Innovation Happens

Have you ever wondered how and when innovation happens? Can managers demand it? Can we put it in our project plans? Can we just reprioritize it when we get too busy? Although these questions seem rhetorical, each one causes us to ask how and when innovation happens. Is innovation, much like creativity, neither intentional or something we can turn on and off? Does it just happen?

There’s no one answer to these questions, but there are patterns we can observe from successful innovation.
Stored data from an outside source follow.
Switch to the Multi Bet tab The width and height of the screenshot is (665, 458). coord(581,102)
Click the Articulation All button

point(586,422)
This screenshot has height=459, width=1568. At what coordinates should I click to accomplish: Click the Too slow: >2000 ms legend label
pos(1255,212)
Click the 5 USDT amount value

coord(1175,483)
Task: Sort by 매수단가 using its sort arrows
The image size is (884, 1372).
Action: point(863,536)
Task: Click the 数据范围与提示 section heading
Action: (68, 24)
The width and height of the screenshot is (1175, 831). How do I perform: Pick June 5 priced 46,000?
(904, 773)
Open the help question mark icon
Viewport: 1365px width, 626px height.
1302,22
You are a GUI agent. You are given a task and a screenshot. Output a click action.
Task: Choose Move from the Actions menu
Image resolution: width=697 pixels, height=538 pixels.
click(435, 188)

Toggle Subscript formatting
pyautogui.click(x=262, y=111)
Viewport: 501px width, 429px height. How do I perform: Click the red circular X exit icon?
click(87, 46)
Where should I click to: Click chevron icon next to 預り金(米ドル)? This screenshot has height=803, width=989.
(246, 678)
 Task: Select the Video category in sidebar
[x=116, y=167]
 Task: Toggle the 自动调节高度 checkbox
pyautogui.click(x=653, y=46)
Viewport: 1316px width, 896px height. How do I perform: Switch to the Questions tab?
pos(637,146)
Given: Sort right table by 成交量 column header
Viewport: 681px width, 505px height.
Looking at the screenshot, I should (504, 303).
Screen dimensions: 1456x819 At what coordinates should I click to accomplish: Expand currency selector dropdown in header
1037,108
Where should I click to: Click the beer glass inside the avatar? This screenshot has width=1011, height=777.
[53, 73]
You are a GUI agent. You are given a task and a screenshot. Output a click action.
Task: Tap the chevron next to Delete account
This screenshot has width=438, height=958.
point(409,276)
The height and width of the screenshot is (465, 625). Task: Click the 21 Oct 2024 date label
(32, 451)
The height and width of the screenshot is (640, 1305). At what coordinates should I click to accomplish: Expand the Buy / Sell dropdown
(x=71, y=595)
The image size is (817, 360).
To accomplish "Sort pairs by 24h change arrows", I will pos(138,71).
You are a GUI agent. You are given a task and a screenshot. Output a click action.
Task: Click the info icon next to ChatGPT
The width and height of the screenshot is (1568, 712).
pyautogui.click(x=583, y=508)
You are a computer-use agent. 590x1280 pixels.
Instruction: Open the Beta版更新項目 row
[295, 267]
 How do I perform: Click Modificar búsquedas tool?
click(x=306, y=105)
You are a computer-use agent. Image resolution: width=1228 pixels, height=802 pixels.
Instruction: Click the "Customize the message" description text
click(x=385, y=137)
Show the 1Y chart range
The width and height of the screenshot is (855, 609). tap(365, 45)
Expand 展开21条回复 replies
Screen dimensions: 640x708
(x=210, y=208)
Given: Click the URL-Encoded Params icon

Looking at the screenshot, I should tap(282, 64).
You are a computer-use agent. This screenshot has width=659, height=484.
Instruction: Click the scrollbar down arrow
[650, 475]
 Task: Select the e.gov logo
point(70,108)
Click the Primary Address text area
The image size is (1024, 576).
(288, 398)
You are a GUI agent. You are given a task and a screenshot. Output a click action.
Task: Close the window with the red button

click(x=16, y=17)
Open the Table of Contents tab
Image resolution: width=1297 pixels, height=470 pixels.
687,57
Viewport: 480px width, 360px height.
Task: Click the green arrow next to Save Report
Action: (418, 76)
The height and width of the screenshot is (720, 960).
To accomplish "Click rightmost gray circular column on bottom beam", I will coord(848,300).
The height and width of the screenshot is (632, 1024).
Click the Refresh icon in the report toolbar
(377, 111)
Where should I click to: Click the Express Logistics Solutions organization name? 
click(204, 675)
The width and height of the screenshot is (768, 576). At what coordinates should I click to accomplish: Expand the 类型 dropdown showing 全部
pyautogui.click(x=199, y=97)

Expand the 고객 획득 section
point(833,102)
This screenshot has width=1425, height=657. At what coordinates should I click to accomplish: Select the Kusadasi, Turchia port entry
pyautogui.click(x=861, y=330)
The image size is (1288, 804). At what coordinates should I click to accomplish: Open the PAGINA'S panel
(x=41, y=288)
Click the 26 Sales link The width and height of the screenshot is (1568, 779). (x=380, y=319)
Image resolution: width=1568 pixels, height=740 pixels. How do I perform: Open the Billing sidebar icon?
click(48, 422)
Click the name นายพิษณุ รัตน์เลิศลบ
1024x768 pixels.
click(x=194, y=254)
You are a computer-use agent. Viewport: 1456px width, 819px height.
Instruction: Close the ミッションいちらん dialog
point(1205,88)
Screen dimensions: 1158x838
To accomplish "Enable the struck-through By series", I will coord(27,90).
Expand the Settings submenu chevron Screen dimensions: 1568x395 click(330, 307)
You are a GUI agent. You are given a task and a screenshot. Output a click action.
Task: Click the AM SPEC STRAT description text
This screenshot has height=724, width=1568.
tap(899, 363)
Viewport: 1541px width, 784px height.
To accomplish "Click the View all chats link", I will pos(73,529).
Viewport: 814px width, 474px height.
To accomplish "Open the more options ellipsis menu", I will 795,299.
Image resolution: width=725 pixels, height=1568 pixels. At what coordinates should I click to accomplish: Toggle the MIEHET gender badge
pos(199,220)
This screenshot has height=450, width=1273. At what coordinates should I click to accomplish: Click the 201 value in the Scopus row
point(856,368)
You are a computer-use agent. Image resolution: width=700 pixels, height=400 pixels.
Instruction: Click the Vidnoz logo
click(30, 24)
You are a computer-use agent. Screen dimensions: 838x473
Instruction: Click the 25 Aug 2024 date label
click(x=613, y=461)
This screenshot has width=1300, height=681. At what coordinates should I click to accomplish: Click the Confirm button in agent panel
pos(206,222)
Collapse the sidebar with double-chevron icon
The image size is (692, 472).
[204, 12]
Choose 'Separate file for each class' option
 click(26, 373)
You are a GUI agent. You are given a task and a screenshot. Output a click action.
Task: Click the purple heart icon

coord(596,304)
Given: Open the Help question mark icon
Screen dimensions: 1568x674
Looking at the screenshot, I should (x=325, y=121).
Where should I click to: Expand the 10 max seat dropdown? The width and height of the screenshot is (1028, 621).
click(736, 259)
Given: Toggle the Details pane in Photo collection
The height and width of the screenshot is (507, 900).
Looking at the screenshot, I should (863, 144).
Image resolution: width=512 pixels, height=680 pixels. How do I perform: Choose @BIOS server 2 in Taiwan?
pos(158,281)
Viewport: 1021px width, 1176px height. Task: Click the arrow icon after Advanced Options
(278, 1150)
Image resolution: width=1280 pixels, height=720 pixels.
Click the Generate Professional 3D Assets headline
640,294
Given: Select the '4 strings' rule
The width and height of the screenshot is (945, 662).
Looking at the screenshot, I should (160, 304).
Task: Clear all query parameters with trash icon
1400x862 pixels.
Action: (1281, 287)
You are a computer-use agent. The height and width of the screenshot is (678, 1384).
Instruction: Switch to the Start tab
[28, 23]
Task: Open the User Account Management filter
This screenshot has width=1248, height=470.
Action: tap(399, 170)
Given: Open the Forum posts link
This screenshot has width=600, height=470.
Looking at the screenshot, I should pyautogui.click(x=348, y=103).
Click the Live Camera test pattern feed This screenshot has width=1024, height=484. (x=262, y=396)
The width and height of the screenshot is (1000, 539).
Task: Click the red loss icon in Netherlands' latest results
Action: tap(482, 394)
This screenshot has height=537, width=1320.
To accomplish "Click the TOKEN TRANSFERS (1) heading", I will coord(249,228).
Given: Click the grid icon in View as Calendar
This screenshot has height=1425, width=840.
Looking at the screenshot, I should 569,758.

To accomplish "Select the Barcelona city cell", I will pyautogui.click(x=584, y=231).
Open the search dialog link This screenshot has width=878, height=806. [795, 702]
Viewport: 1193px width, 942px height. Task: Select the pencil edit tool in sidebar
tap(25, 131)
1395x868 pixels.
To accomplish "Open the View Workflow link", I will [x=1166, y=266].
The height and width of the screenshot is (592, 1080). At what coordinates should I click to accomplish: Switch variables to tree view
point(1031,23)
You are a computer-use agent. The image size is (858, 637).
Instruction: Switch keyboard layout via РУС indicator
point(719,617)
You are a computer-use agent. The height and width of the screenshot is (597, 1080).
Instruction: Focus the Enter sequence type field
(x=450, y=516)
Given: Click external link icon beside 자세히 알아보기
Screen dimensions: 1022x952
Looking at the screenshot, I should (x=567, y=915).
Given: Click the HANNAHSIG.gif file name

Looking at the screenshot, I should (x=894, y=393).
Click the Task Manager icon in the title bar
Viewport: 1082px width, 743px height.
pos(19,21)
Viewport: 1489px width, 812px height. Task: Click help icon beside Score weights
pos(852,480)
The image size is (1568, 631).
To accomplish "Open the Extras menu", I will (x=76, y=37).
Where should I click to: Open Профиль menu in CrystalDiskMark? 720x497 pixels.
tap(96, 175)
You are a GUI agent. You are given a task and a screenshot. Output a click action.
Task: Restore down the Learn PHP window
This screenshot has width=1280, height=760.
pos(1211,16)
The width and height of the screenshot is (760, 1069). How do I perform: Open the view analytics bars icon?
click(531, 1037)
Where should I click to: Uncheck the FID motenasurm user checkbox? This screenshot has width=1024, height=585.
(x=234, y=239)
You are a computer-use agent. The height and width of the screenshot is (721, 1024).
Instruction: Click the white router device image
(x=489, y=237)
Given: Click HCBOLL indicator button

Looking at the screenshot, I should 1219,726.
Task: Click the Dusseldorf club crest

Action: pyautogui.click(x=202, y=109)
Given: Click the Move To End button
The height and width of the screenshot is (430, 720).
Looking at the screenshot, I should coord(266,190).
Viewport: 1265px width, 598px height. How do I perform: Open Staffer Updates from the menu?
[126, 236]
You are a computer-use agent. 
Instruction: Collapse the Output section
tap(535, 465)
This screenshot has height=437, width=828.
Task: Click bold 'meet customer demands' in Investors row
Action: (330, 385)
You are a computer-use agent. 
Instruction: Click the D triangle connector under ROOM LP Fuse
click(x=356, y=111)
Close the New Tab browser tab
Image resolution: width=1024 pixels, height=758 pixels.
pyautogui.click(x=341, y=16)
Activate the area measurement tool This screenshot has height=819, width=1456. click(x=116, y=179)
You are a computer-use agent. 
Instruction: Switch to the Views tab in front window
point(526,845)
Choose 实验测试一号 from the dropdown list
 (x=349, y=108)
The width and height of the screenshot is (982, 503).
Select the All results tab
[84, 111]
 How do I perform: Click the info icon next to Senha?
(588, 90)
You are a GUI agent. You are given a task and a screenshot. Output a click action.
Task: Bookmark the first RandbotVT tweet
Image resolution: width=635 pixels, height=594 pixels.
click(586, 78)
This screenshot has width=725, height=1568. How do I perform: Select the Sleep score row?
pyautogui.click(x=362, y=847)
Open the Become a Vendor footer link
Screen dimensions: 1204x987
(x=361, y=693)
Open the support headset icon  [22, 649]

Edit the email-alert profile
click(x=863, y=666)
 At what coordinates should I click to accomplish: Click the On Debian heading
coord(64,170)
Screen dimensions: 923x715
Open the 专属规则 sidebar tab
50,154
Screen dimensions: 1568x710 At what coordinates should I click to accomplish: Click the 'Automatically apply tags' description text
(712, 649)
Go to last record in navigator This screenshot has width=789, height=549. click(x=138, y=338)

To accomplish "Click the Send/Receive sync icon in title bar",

Take the opportunity to watch this TED talk by Tim Berners-Lee on The Next Web. In this talk Tim tells the story of how he created what we now know as the World Wide Web. In March of 1989, while a software engineer at CERN, Tim handed Information Management: A Proposal to his supervisor Mark Sendall. Sendall wrote “vague, but exciting” on the paper, put it in his drawer and nothing happened. Eighteen months later Sendall told Tim he could “do it on the side as a sort of a play project.” Some twenty years later we know the Web not only as an essential global information and business resource, but also a part of the critical infrastructure on which our national security depends.

This is an interesting enough anecdote, but there’s a pattern. During the fall of 1992 at the National Center for Supercomputing (NCSA) Marc Andressen and Eric Bina had enough time available to start a side project based on Tim’s work at CERN. The project soon became X Mosaic, the world’s first widely available graphical web browser. Within a few years the Mosaic team formed Netscape Communications Corporation which a few years later was acquired by America On Line (AOL) for about $4 billion.

Today, Google recognizes this pattern in its operations plan and it calls the pattern 20-percent time. Engineers are encouraged to spend 20 percent of their time working on projects of their own choosing. Google does not enforce 20 percent time and engineers work on behalf of Google during that time. 20 percent time is so successful that about half of Google’s new product launches originate from what engineers create during their 20-percent time.

There’s solid evidence that innovation happens when employees have time and opportunity to investigate projects beyond their core duties. That does not mean that managers have lost control, or that employees are not working on behalf of the organization. Not all organizations recognize 20 percent time in their ops plan, but all organizations can create an environment that encourages how and when innovation happens.